Why Bitcoin Is Booming

It’s become a trusted alternative when fiat money’s value is corrupted by politics.


By John O. McGinnis and Kyle W. Roche
The Wall Street Journal
July 10, 2017

Who says only the government can make money? This year the value of the private currency bitcoin has climbed to unprecedented levels, while at the same time becoming far less volatile than in previous periods of rapidly increasing demand. Bitcoin has reached these new benchmarks despite news that might have depressed its value, such as the Securities and Exchange Commission’s rejection of a fund permitting small traders to invest in bitcoin on the stock market.

The SEC action prompted obituaries, but bitcoin is thriving. A prime reason is the distrust many citizens have in their government’s currency. They want to use bitcoin as a hedge or an alternative mechanism of payment and transfer when government currency doesn’t efficiently perform such basic functions. It’s no surprise that millennials, many of whom understand the digital currency much better than their baby-boom forbears, are investing in bitcoin at far greater rates.

All modern fiat currencies depend on trust in a government for their value and stability. Some governments have institutions, like the U.S. Federal Reserve, that inspire substantial trust, but others have monetarily oppressive regimes many citizens want to bypass. Argentina continually debased its currency until last year. China puts burdensome restrictions on transferring its currency out of the country. Both countries have seen substantial trading in their respective bitcoin exchanges.

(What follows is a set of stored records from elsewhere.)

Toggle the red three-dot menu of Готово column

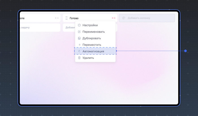113,18
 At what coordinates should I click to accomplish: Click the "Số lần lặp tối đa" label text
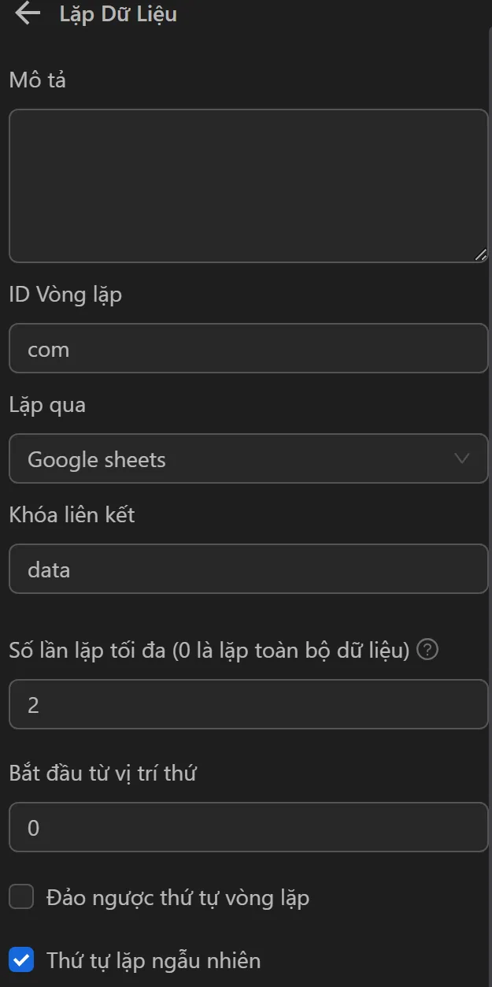tap(209, 651)
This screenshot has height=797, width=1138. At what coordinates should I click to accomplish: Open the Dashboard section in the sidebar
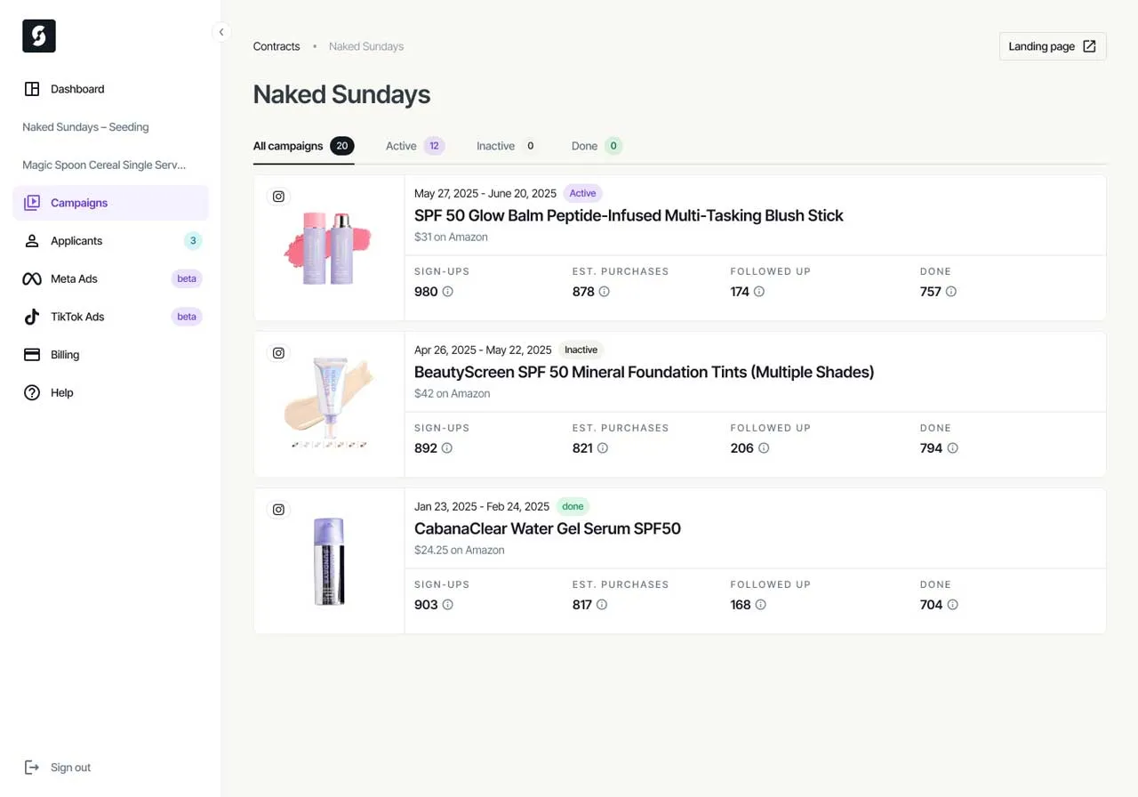pyautogui.click(x=77, y=89)
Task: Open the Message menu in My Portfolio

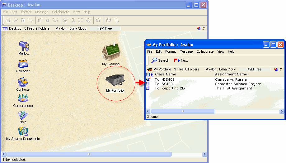Action: click(x=186, y=51)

Unlike national currencies, bitcoin does not depend on a regime that can be corrupted by politics. With bitcoin, trust is required not in government but in the decentralized order of those who verify bitcoin transactions—the so-called miners. They maintain what is popularly known as the “blockchain”—a public ledger on the internet of all bitcoin transactions, which accounts for the ownership of every bitcoin in existence.

The innovation of bitcoin is creating a decentralized process to update the blockchain as new transactions in bitcoin occur. Anyone with internet access can attempt to update the blockchain by employing substantial computer power to solve a mathematical problem. The miner who succeeds in solving the problem gets the rights to add a block of recent transactions to the blockchain. In return for this work, the successful miner is paid in newly minted bitcoin, the number of which is fixed by a pre-existing algorithm. This process is repeated every 10 minutes or so, assuring an accurate record of all bitcoin transactions.

Bitcoin miners serve another important role. As with any currency, sometimes the rules governing bitcoin’s operation need to be tweaked. With fiat, governments pass laws or issue administrative decrees. With bitcoin, new code is adopted when the community of miners reaches a consensus on the change.

Bitcoin miners sometimes disagree about how best to meet the demands of the market, as shown by a current dispute about the optimal size of each block. But the genius of bitcoin is that because miners are paid in bitcoin, their incentives are strongly aligned with bitcoin’s value. Government officials, by contrast, might not face such strong incentives to maintain the value of their national currency. In developing nations, sometimes those interests include taking valuable property in exchange for an abuse of their power. In developed ones, job retention, promotion, and ideological perspectives can all distort official behavior. Money has been described as a social contract, but politicians charged with enforcing that contract often have incentives to advance their own interests or those of particular political factions at the expense of their legal duties.

Bitcoin’s creation of order without centralized law is not unknown to society. Social norms often regulate behavior without the benefit of formal law. Rules of etiquette tell people how to behave at the table without causing offense. But while order without law is possible without software, software can improve its enforcement. One might ignore a social convention, but it is impossible to ignore the operation of an algorithm that tells the world whether you own a bitcoin.

To continue to flourish, bitcoin does not have to become a more stable store of value than the U.S. dollar. It can climb the rungs of respectability by prevailing over less trustworthy currencies. It is already gaining strength and stability by competing successfully against monetarily oppressive regimes and helping poor immigrants in the developed world remit money to their relatives back home. As bitcoin gains stability, it can become even more competitive because even the best fiat money is subject to political risks.

National and international crises will continue to fuel bitcoin’s rise. The instability caused by problems with the euro, Brexit and the many Western democracies’ growing ratio of debt to gross domestic product threatens the value of even established currencies. Bitcoin is likely to succeed so long as the value of other moneys rests on politics.